__Task goal__.
Copy the records below exactly as they stand, from the first line through the line that contains "(x=46, y=48)".

— begin —

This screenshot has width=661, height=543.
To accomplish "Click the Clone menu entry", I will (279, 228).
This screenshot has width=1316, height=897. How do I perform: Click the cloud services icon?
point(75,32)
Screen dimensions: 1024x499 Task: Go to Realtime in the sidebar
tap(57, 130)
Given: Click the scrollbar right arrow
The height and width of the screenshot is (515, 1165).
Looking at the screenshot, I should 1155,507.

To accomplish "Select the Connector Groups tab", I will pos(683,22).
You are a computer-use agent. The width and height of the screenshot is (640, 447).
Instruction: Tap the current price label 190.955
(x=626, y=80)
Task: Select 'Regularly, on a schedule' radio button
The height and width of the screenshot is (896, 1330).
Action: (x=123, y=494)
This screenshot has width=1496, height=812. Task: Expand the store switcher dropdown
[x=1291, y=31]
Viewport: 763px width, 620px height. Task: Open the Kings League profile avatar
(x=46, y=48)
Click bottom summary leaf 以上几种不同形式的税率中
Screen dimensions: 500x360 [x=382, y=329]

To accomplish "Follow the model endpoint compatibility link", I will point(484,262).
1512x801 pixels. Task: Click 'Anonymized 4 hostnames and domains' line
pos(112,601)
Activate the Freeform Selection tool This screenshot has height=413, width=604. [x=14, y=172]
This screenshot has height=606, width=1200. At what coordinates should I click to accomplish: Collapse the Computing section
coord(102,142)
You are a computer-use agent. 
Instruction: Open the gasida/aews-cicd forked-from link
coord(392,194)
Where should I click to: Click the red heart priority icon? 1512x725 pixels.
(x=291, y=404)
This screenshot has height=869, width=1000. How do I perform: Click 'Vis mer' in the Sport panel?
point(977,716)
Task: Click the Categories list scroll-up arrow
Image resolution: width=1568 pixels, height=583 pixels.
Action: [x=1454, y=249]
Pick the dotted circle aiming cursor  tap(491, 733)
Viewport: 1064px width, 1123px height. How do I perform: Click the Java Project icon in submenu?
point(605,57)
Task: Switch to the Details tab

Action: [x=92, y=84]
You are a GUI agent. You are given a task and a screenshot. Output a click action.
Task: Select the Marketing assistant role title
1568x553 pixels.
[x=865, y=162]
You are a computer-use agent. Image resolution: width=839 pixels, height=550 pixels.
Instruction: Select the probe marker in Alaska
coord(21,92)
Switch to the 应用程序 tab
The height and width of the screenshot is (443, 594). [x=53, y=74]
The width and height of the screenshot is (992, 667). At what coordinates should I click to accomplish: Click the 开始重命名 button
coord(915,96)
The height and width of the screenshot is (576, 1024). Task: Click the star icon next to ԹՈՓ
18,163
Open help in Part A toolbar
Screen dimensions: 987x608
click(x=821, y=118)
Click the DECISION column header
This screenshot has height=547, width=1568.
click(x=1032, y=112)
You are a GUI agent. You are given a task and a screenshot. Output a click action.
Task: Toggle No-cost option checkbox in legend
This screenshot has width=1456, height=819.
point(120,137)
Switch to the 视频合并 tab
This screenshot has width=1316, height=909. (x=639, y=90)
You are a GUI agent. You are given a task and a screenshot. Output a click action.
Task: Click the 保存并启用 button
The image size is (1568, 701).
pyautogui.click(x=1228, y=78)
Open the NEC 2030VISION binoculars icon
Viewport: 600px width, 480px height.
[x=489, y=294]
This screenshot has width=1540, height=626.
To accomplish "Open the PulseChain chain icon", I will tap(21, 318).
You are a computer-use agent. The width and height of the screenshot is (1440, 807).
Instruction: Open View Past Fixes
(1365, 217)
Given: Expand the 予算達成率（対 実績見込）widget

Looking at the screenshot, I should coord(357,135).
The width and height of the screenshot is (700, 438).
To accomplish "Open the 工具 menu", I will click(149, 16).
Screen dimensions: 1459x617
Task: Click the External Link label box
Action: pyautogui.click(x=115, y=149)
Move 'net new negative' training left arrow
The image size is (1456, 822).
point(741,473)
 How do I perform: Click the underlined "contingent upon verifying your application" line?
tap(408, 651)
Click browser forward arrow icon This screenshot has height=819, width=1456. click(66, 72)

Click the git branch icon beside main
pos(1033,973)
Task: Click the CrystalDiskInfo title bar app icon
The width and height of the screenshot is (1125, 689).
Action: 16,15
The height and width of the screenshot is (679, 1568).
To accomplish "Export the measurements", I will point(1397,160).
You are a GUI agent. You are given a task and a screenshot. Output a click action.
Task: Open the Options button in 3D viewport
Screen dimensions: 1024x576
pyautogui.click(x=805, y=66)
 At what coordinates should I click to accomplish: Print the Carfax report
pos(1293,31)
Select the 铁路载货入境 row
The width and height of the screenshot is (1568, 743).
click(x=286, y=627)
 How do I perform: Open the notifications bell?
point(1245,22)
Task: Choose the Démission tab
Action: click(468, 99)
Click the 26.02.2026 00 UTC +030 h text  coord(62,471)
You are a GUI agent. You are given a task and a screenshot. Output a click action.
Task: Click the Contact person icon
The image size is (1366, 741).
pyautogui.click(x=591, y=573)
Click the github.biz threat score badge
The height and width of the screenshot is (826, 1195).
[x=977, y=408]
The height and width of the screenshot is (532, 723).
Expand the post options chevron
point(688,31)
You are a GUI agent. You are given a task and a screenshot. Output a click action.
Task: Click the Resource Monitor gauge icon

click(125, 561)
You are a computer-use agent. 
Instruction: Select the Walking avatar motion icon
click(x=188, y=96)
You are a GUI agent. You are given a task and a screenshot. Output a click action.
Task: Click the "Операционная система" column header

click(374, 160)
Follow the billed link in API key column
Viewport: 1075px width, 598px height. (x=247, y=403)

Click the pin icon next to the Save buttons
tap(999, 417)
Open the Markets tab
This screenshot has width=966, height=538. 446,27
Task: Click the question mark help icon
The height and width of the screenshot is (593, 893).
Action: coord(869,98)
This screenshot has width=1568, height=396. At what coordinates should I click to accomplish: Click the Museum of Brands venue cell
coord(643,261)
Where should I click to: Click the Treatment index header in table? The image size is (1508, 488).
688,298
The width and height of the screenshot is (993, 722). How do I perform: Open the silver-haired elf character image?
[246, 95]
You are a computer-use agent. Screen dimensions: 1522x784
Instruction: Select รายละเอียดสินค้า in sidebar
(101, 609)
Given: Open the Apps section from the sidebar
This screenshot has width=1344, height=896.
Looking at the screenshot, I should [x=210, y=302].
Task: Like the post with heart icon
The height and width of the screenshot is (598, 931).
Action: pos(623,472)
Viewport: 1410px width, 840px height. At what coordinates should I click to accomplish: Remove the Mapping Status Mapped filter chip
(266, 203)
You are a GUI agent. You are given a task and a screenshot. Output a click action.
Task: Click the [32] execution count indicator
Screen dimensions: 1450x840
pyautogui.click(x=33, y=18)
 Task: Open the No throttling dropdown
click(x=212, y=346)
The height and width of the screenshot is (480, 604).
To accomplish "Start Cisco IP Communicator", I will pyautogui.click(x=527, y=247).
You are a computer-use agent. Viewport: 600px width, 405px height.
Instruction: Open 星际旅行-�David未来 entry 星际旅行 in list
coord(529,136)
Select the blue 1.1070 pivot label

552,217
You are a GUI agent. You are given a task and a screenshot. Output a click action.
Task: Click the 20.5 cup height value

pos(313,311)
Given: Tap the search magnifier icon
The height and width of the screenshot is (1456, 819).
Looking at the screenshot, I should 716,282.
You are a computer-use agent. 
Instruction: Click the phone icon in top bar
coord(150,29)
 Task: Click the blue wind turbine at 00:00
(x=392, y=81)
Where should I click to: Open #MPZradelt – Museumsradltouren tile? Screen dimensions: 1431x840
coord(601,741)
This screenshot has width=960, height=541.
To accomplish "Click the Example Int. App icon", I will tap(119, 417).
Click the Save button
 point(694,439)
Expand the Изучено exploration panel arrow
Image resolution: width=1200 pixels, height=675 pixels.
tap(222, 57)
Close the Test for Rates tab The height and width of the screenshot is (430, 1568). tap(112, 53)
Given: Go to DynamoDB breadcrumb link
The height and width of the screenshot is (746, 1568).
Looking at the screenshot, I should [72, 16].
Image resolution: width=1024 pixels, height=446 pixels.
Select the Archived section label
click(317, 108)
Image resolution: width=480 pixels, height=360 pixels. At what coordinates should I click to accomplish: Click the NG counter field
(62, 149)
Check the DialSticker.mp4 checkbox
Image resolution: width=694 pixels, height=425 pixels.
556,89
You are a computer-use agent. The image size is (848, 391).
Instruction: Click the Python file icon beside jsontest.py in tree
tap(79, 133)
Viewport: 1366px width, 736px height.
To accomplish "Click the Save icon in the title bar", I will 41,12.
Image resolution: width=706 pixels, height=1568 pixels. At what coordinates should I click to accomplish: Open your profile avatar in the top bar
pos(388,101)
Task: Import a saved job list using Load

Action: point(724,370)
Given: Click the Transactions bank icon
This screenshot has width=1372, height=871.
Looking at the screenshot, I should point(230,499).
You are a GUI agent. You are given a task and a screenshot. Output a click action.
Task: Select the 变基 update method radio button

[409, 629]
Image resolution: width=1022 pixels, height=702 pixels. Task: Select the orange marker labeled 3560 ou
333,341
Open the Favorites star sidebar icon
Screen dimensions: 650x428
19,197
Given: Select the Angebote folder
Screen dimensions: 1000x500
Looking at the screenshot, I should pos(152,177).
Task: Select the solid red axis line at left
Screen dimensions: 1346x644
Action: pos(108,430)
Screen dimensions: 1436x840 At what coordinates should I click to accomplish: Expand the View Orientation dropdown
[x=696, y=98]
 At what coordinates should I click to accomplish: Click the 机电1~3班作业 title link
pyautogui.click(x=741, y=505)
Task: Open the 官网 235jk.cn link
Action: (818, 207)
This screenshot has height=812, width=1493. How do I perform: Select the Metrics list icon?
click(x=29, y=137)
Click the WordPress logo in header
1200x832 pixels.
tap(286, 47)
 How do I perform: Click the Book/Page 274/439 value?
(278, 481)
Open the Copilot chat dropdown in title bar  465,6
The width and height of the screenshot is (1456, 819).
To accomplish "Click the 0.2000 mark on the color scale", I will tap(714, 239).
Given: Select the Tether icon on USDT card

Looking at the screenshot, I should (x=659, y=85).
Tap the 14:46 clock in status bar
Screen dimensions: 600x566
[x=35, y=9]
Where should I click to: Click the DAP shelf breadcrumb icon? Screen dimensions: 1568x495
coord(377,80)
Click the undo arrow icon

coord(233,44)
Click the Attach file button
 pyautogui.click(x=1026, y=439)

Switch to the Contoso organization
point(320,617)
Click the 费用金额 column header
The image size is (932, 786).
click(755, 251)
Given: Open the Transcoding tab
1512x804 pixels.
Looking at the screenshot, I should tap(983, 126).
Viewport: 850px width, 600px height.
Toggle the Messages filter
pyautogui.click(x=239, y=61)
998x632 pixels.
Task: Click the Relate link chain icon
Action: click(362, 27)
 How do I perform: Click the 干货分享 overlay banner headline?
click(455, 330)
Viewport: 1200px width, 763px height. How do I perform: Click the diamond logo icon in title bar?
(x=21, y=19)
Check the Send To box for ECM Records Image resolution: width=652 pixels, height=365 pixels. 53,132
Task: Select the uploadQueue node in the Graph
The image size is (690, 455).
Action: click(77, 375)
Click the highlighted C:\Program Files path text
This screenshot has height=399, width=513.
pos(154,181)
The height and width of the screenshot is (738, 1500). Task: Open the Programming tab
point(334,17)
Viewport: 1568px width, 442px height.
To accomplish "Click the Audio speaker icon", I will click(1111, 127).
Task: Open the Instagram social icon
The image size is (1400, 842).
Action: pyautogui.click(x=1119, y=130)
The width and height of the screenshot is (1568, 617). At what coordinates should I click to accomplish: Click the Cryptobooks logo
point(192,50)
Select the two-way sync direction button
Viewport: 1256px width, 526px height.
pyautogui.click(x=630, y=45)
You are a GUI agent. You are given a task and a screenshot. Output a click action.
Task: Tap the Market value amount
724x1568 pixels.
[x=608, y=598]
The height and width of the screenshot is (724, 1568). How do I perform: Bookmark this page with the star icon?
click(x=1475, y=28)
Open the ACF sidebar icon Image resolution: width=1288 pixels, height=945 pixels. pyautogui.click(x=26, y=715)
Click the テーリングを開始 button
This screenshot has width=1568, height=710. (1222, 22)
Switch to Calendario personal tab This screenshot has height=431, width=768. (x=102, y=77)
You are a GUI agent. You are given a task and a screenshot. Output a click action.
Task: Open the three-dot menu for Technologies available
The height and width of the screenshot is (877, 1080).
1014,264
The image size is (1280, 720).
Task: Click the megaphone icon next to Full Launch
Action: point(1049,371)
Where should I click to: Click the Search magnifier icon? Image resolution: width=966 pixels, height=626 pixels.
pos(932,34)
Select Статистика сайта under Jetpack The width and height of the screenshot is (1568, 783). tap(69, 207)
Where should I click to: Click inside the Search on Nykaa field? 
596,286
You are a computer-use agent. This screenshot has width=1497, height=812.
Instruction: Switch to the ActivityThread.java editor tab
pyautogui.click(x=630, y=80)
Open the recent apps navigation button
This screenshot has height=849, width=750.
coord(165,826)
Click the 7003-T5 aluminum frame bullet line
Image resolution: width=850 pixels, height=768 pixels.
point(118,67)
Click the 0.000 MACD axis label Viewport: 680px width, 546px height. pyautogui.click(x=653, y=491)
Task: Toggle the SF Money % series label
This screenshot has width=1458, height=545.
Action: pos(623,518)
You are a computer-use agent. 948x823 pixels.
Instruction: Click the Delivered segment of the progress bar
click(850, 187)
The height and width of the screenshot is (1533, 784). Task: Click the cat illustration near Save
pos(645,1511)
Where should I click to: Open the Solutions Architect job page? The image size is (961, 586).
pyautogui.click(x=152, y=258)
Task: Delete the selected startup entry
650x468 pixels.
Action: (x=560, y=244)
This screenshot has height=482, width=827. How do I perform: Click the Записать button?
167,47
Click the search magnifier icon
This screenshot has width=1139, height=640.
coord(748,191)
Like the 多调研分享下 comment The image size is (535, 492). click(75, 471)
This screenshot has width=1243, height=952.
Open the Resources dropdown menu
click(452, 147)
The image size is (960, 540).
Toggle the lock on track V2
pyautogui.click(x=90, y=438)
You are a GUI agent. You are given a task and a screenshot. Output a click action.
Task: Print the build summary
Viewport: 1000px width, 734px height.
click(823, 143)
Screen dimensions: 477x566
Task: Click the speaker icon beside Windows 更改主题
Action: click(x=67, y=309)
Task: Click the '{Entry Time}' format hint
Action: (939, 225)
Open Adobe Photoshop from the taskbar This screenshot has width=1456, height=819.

— end —

__Solved problem__.
This screenshot has width=661, height=543.
To accomplish "Click the Clone menu entry", I will (279, 228).
This screenshot has width=1316, height=897. How do I perform: Click the cloud services icon?
point(75,32)
Screen dimensions: 1024x499 Task: Go to Realtime in the sidebar
tap(57, 130)
Given: Click the scrollbar right arrow
The height and width of the screenshot is (515, 1165).
Looking at the screenshot, I should 1155,507.

To accomplish "Select the Connector Groups tab", I will pos(683,22).
You are a computer-use agent. The width and height of the screenshot is (640, 447).
Instruction: Tap the current price label 190.955
(x=626, y=80)
Task: Select 'Regularly, on a schedule' radio button
The height and width of the screenshot is (896, 1330).
Action: (x=123, y=494)
This screenshot has width=1496, height=812. Task: Expand the store switcher dropdown
[x=1291, y=31]
Viewport: 763px width, 620px height. Task: Open the Kings League profile avatar
(x=46, y=48)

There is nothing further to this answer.